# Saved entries
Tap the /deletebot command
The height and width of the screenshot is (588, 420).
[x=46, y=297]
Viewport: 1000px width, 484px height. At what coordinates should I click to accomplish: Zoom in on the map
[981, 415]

# WORK ORDER
The required output is the line holding "The height and" plus every line after it in the data, reproduced exactly.

# EXERCISE OUTPUT
The height and width of the screenshot is (588, 420).
[x=46, y=297]
Viewport: 1000px width, 484px height. At what coordinates should I click to accomplish: Zoom in on the map
[981, 415]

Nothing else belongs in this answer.